Addressing these concerns, we recalculated the odds ratio (OR) for the mortality outcome without Khurrun et al. and Schlimp et al. [2, 4, 8,9,10,11,12]. Additionally, we separated 3F-PCC and 4F-PCC articles in subgroup analysis. Given the expected heterogeneity between the studies, we performed a random-effect meta-analysis using the inverse variance method (Fig. 1) [13]. In our analysis, the use of PCC is associated with reduced mortality (OR 0.68, 95% confidence interval [CI] 0.51–0.90, I2 0%), contrasting with the review’s results (OR 0.94, 95% CI 0.60–1.45, I2 64%) [1]. In addition, our corresponding heterogeneity was much lower (I2 0%) than that presented by Hannadjas and colleagues (I2 64%) [1]. The subgroup analysis showed a reduction in mortality rates with 4F-PCC (OR 0.65; 95% CI 0.47–0.89, I2 0%), while the 3F-PCC group exhibited no significant impact (OR 0.79; 95% CI 0.45–1.38, I2 0%).

Fig. 1
figure 1

Forest plot comparison of mortality in patients treated with PCC vs control treatment in subgroup analysis

To explore the heterogeneity in the review, we propose Baujat’s graphic method, which detects sources of heterogeneity and assesses their contribution to the overall result [14]. In Fig. 2, each study is represented by a dot on the graph. Notably, Schlimp et al. [4] stand out as the primary contributor to the overall heterogeneity and moderate influence on the overall result.

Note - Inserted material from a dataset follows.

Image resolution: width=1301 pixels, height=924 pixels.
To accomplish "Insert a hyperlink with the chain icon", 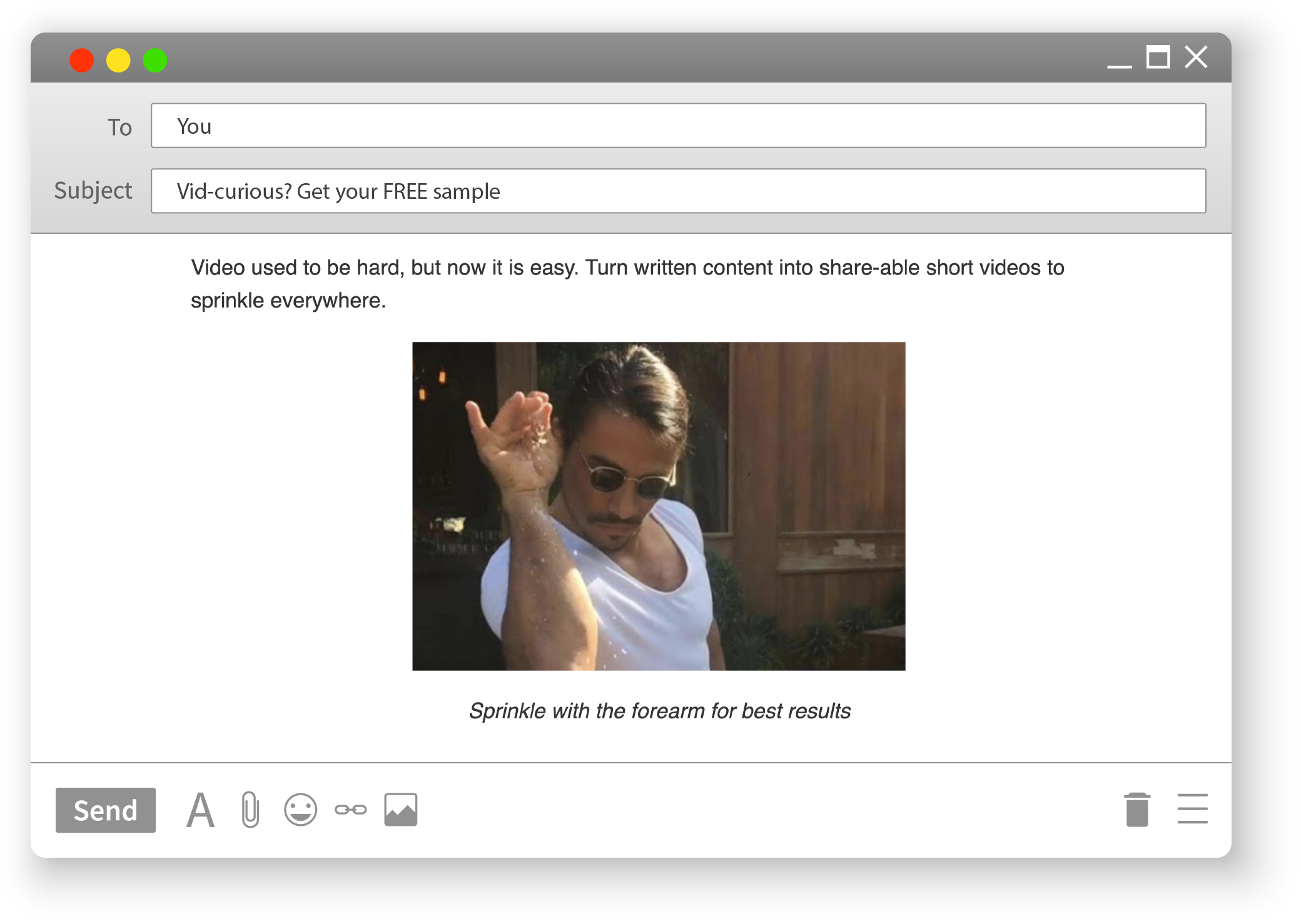I will [350, 810].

While Khurrum et al. [2] showed some treatment variations, their contribution to overall heterogeneity was not significant.

Fig. 2
figure 2

Baujat’s graphic method

To enhance our comprehension of the impact of individual studies on the effect size and heterogeneity, we conducted a leave-one-out meta-analysis, as illustrated in Fig. 3. Upon excluding Schlimp et al. from the meta-analysis, a significant shift in effect size is observed in favoring 4F-PCC, along with a substantial reduction in heterogeneity (the I2 values decrease from 64 to 0%) [4].

Fig. 3
figure 3

Leave-one-out meta-analysis method

Finally, the inclusion of Schlimp et al. [4] appears inappropriate due to its impact on overall results, heterogeneity, and inadequate comparability with other studies. Meticulous study selection is essential for unbiased and precise inferences. Therefore, our methodological approach has led to conclusions that diverge from those presented by the original author. However, we agree with the authors that drawing a recommendation would be warranted with the publication of additional randomized trials. Moreover, a comprehensive understanding of the distinctions between 4F-PCC and 3F-PCC in TIC treatment requires further studies.